ЗАДАНИЯ:
a: Перепишите дословно фрагмент текста о соборе Александра Невского, начиная со слов «В центре трехметрового» и далее вплоть до слов «герб российского государства.».
b: Пожалуйста, переведите на английский язык предложение из текста о соборе Александра Невского: «Удивительно скромен и выразителен этот печальный крест».
c: Продолжите текст о соборе Александра Невского, начав сразу после его последнего предложения.

СТРАНИЦА:

>>

На следующий день в соборе Св. Александра Невского был отслужен благодарственный молебен в присутствии императоров – русского Александра II с супругой и наследником, французского Наполеона III, а также короля прусского Вильгельма I и его министра Бисмарка.
В октябре 1896 года собор посетил последний русский царь Николай II, он принимал участие в закладке моста через Сену, который носит имя его отца, императора Александра III. И сегодня этот мост многие считают самым красивым мостом в Париже. Им гордятся парижане, любуются туристы. А вот о памятнике Николаю II знают немногие, только те, кто был в соборе Александра Невского. Автор памятника инженер Алымов, его поставили в двадцатую годовщину со дня гибели императорской семьи, в 1938 году. При освящении памятника митрополит Евлогий сказал. «Необычно само место, где поставлен этот памятник, так как обычно памятники ставятся на площадях, на улицах. Необычна и его форма в виде креста – обыкновенно памятники сооружаются в виде статуй или фигур тех лиц, которым они созидаются, а здесь – святой крест и священные изображения тех угодников Божиих, имена которых носили умученные и убиенные члены императорской фамилии».
В центре трехметрового стилизованного креста изображение св. Николая – покровителя императора Николая II, на левом окончании креста покровительница императрицы Александры Федоровны – св. царица мученица Александра, на окончании справа изображение святителя Алексея – покровителя царевича Алексея.
Иконы небесных покровительниц дочерей императора на нижней перекладине: св. Ольги, св. Татианы, св. равноапостольной Марии Магдалины, св. Анастасии. На гранитном подножии – копия императорской короны – это лампада, чуть ниже герб российского государства.
Удивительно скромен и выразителен этот печальный крест.
Под звон исторического Большого колокола храма Св. Александра Невского «крестились, венчались, уходили в жизнь вечную» многие известные и простые русские люди.

<<

ИЗВЛЕЧЁННЫЕ ДАННЫЕ:
>>

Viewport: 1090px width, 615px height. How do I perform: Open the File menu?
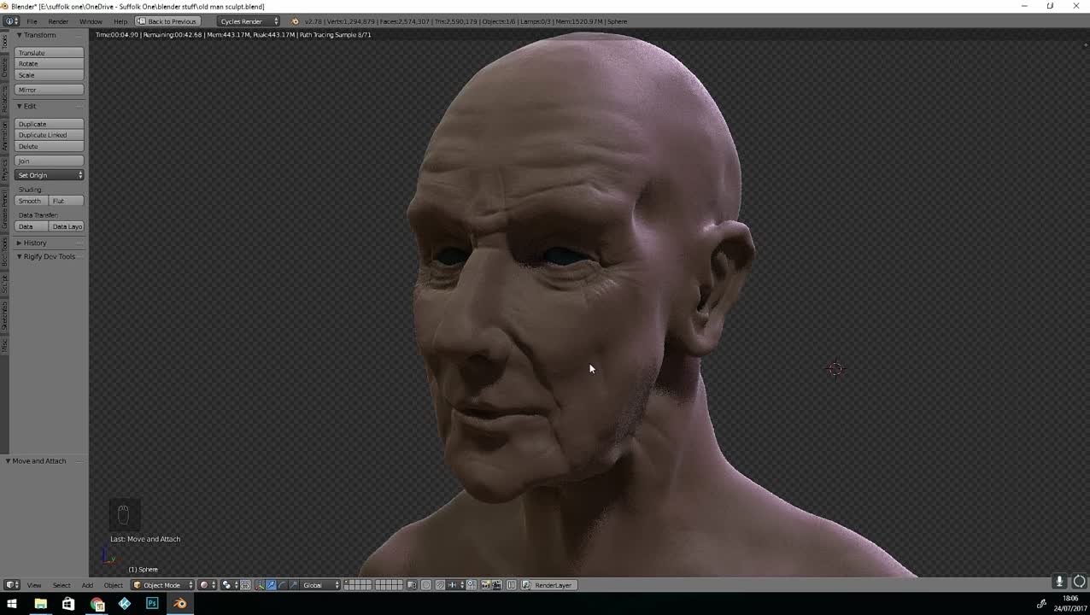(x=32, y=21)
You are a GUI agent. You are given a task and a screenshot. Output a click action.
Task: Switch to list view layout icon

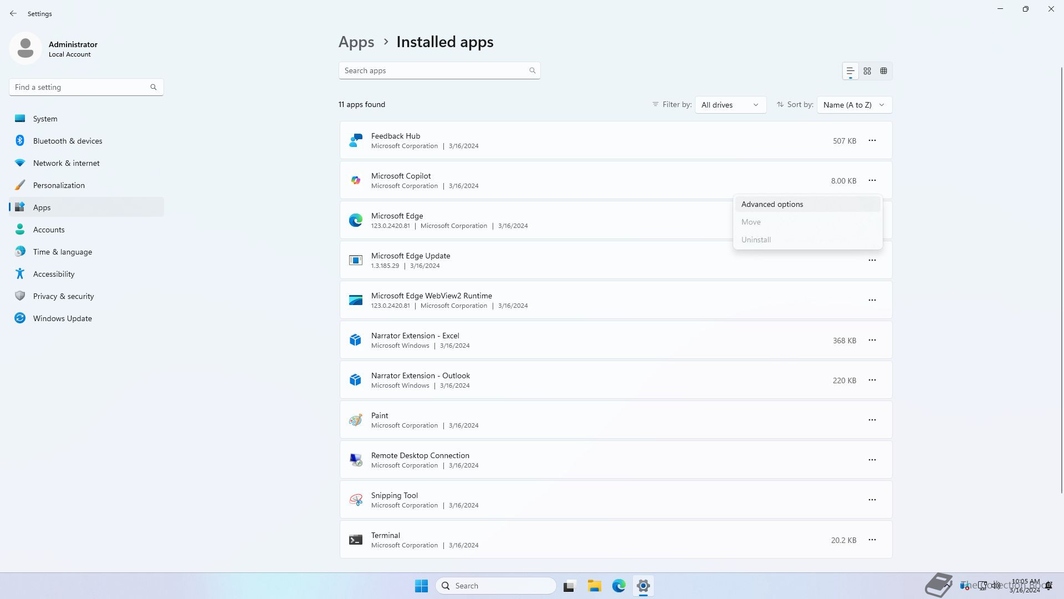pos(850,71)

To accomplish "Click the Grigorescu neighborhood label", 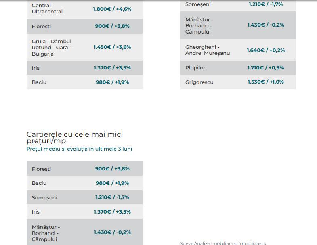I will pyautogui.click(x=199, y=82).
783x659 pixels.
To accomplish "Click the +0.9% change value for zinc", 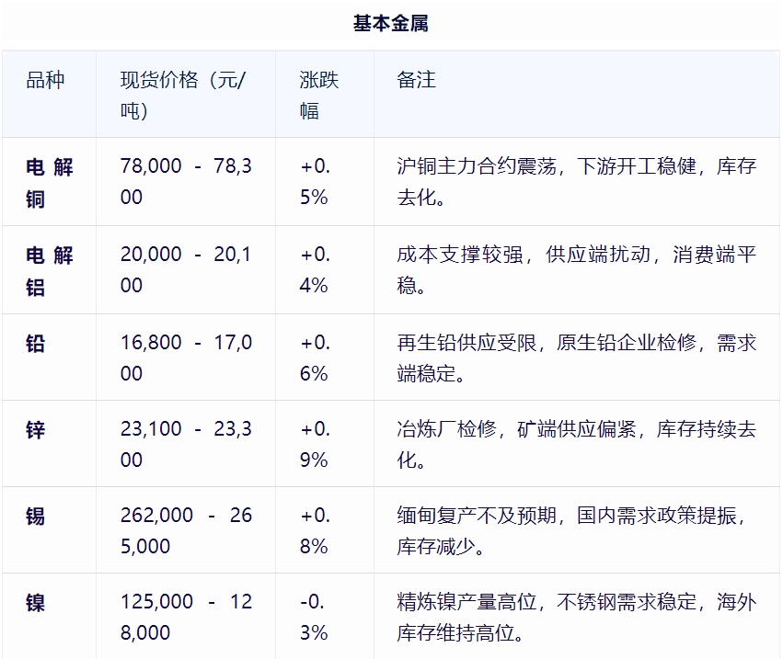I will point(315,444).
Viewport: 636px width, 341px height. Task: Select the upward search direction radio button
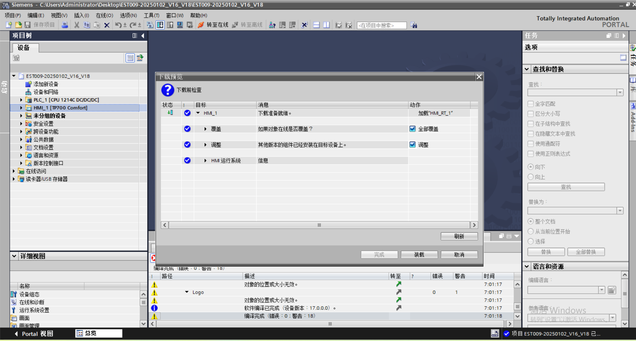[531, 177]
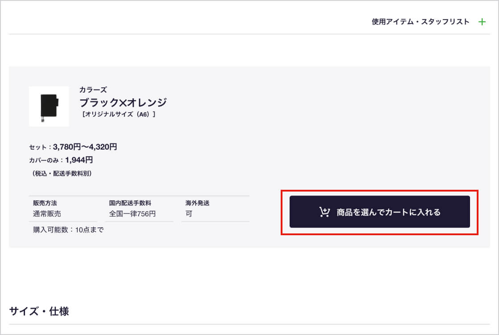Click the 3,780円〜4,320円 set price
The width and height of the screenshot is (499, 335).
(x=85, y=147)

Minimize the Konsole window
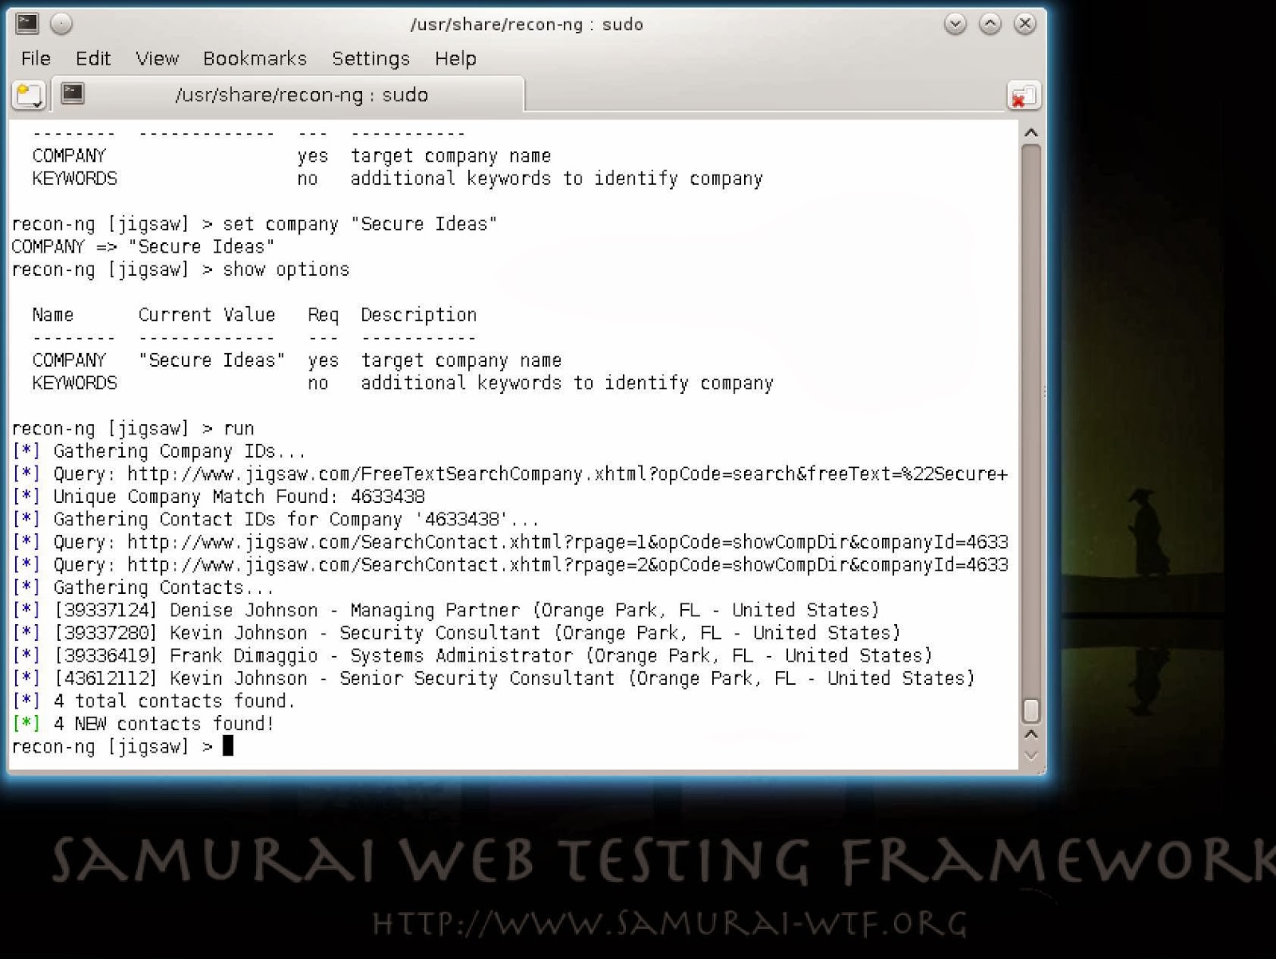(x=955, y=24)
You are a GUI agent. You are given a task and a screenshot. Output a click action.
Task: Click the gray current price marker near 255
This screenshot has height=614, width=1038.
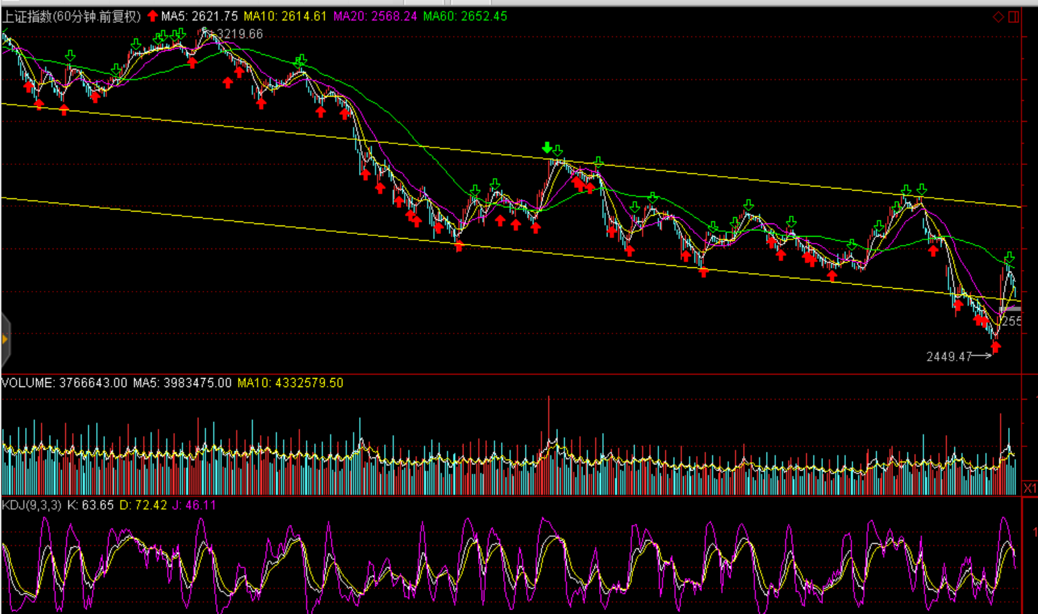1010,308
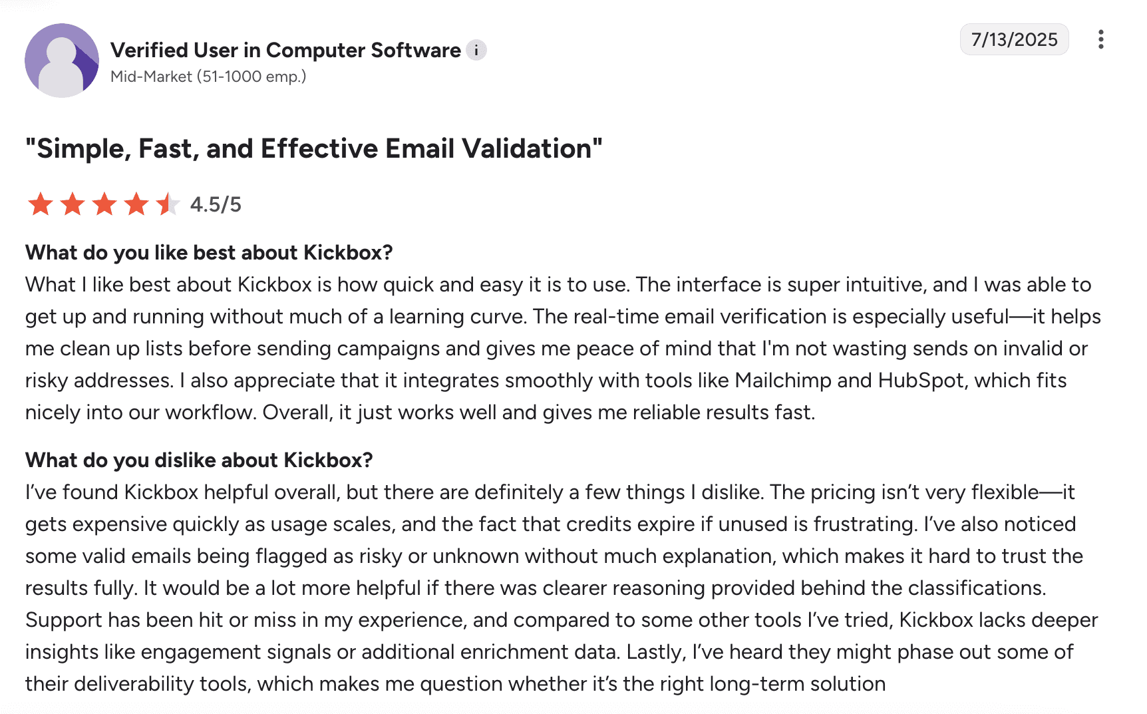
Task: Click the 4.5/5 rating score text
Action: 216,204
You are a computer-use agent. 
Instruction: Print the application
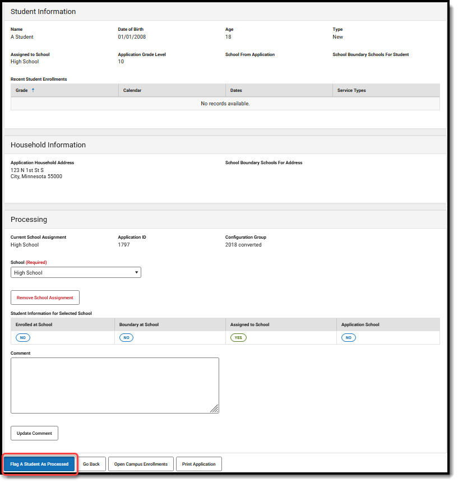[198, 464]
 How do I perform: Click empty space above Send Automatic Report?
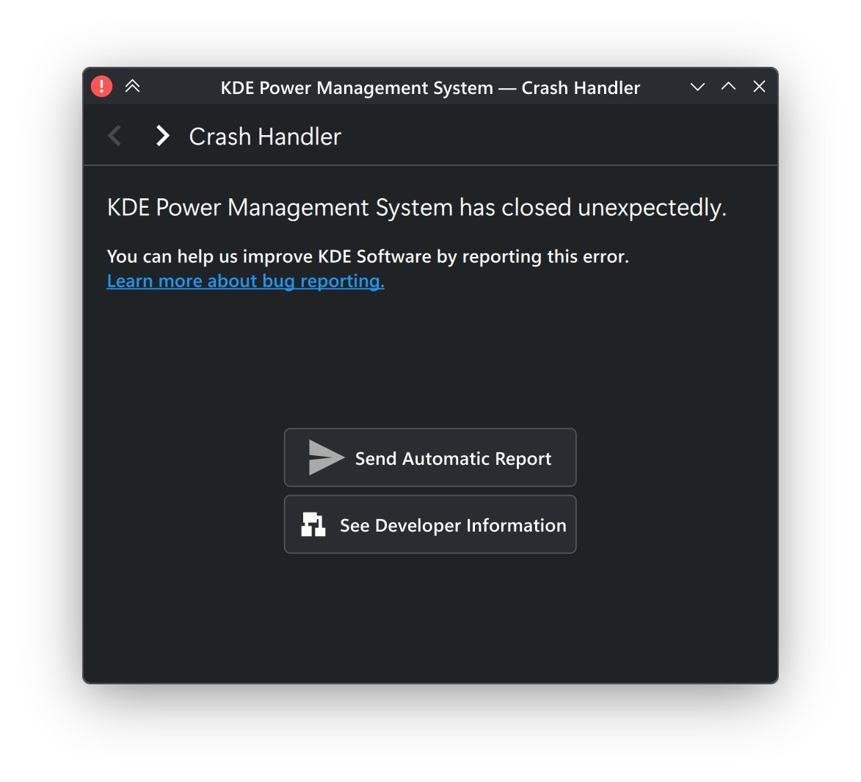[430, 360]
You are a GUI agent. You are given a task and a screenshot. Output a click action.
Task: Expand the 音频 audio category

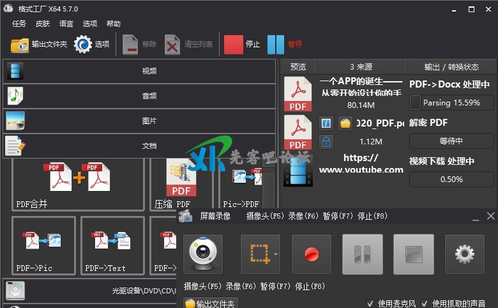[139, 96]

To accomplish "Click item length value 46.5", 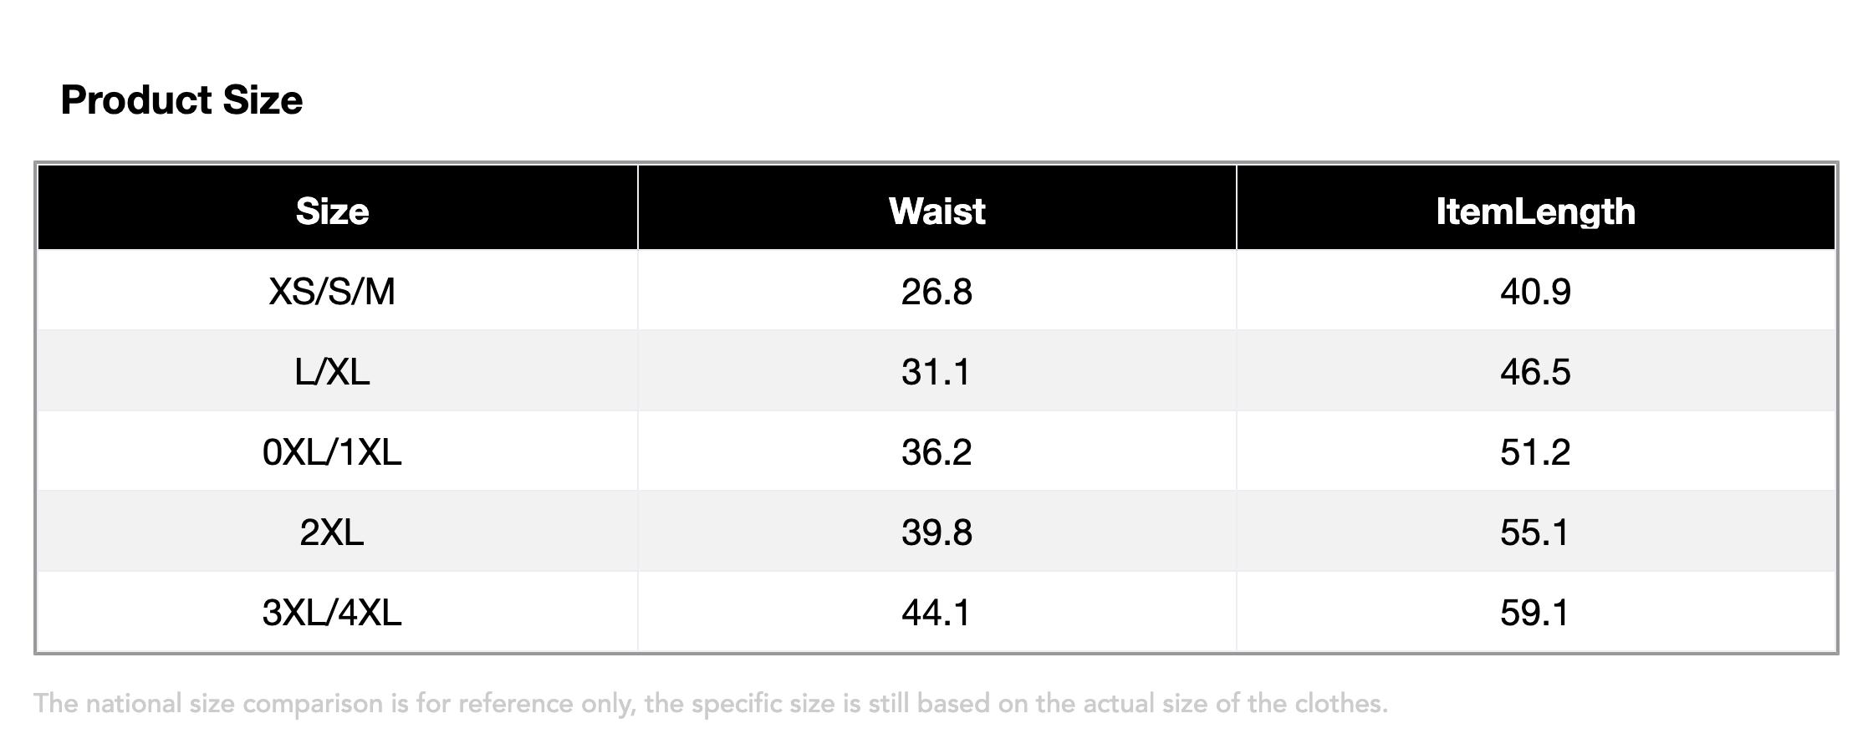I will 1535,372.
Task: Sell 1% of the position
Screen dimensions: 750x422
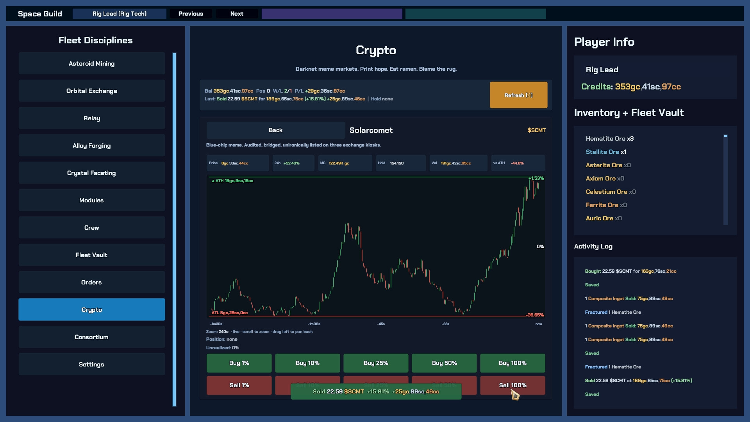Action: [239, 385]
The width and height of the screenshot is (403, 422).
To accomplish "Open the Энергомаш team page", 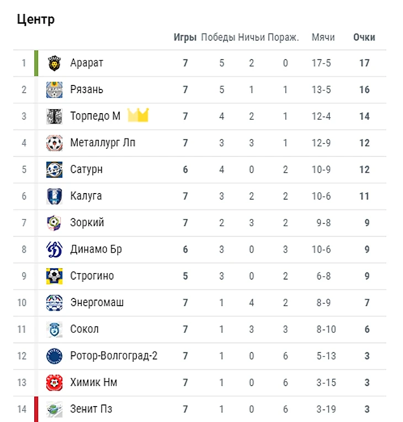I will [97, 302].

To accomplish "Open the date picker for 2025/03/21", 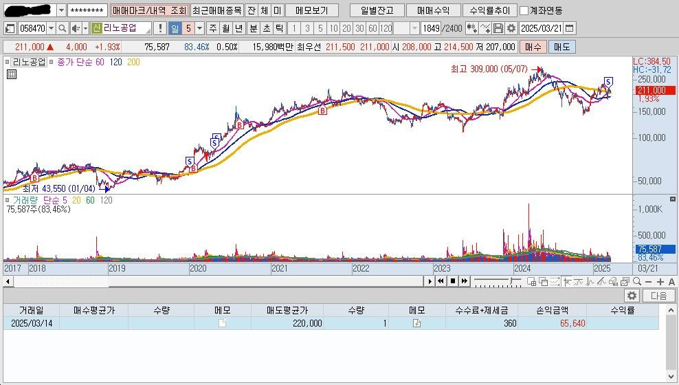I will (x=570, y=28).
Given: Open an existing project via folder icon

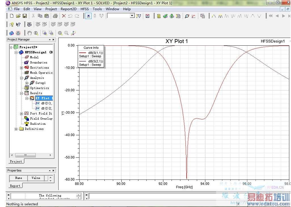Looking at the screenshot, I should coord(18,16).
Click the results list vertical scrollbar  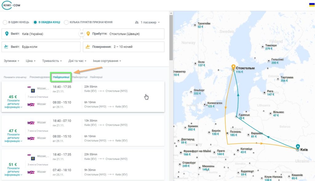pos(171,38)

<<

ОТВЕТЫ НА ЗАДАНИЯ:
a:
В центре трехметрового стилизованного креста изображение св. Николая – покровителя императора Николая II, на левом окончании креста покровительница императрицы Александры Федоровны – св. царица мученица Александра, на окончании справа изображение святителя Алексея – покровителя царевича Алексея.
Иконы небесных покровительниц дочерей императора на нижней перекладине: св. Ольги, св. Татианы, св. равноапостольной Марии Магдалины, св. Анастасии. На гранитном подножии – копия императорской короны – это лампада, чуть ниже герб российского государства.

b: This sorrowful cross is remarkably modest and expressive.

c:
В нем отпевали в 1883 году Тургенева, умершего под Парижем; погребен писатель на Волковском кладбище Петербурга.
Здесь провожали в последний путь Федора Шаляпина, Василия Кандинского, Ивана Бунина, а уже в наше время, в 1987 году, – Андрея Тарковского.
После революции 1917 года неоднократно ставился вопрос о передаче собора советской власти. Особенно остро эта проблема обсуждалась, когда в 1924 году французское правительство признало советскую республику. И только в апреле 1928 года французский суд, благодаря вмешательству широких слоев общественности, защитил права приходской общины и признал за ними право владения землей и зданием церкви.
Основным аргументом стал тот факт, что собор возвели на пожертвования, государство на его строительство не дало ни копейки.
В 1922 году митрополитом Русской православной церкви в Западной Европе стал Евлогий (Василий Георгиевский).
В эмиграции это был очень уважаемый человек. Родился он в 1868 году в селе Сомово под Тулой. Был архиепископом Волынским и даже избирался депутатом II и III Государственной думы России. Когда на родине советское правительство закрыло все духовные учебные заведения, он посчитал своим долгом открыть в столице Франции высший Богословский институт, который продолжил бы традиции духовных российских школ и готовил бы пастырей для нелегкой службы народу, отечеству в условиях эмиграции.
На северной окраине Парижа на склоне холма ему приглянулась утопающая в зелени усадьба. В центре возвышалось темно-красное здание в «готическом стиле», построенное в 1860–1861 годах; это была лютеранская кирха во имя Пресвятой Троицы.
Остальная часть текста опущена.